Apart from the relatively small percentage of land confiscated as a punishment for rebellion in the 1860s (See Myth No. 12) Maoris did not “lose” their lands; they sold them for valuable consideration at a mutually agreed price. Whether they spent the proceeds wisely or not was their own choice. There is a world of difference between “losing” something and selling it. In addition to “Maori land,” people of Maori descent also own general land.
Myth No. 23.
Most New Zealanders see nothing wrong with Maori privileges; it is only a few fuddy-duddies who object.
79% No to special Maori seats in parliament (Submitters to the Constitutional Advisory Panel)
82% No to compulsory Maori language in schools (yahoo Xtra poll)
96% of non-Maori students of Year 9 and above do NOT learn Maori despite it being an available option in many schools
(NZ Herald, 23 July, 2014)
85% No to special Maori housing (Bay of Plenty Times, 20 April, 2013)
81% No to “Maori are special” (Close Up poll, July, 2011)
81% No to Maori names for North Island and South Island (Stuff poll, 2/4/13)
82% No to “h” in Wanganui
(Referendum conducted by Wanganui District Council, 2006)
79% No to a special Maori voice on the committees of Rotorua Council (Rotorua Daily Post, 9/5/14)
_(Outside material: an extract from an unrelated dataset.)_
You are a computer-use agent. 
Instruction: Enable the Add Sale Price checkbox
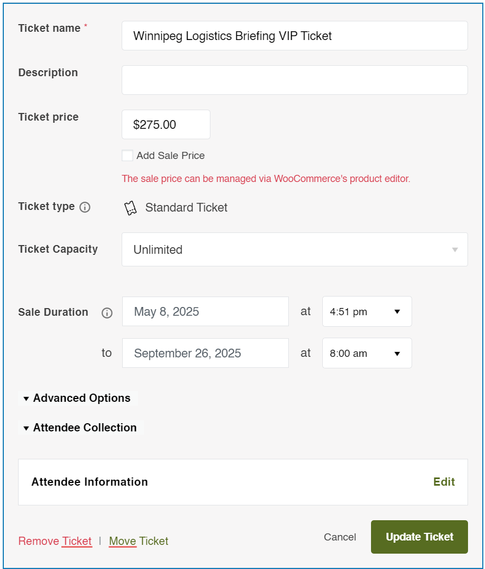pyautogui.click(x=127, y=155)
79% No to Maori wards, Waikato District Council, April, 2012 80% No to Maori wards, Hauraki District Council, May 2013 79% No to Maori wards, Nelson District Council, May, 2012 52% No to Maori wards, Wairoa District Council, March, 2012 68% No to Maori wards, Far North District Council,
82% No to special Maori wards on New Plymouth Council, May, 2015 80.03% No to Maori wards, Kaikoura District Council,
78.2% No to Maori wards, Western Bay of Plenty District Council, May, 2018
77.04% No to Maori wards, Manawatu District Council, May, 2018
68.87% No to Maori wards, Palmerston North City Council, May, 2018 56.39% No to Maori wards, Whakatane District Council,
70% want Maori wards in local government abolished (Consumerlink, Colmar Brunton poll, March, 2012)
68% want the Waitangi Tribunal abolished (Ibid)
Myth No. 24.
Those who oppose special rights and privileges for part-Maoris are “racists.”
This is a contradiction in terms and is propagated by people who are either mischievous or just misinformed. Special rights / privileges for one race are a violation of the democratic principle that we should all be treated equally. To demand this is not being “racist.” The real racists are those of the radical tribal elite who are trying to subvert our democracy with their never-ending race-based demands.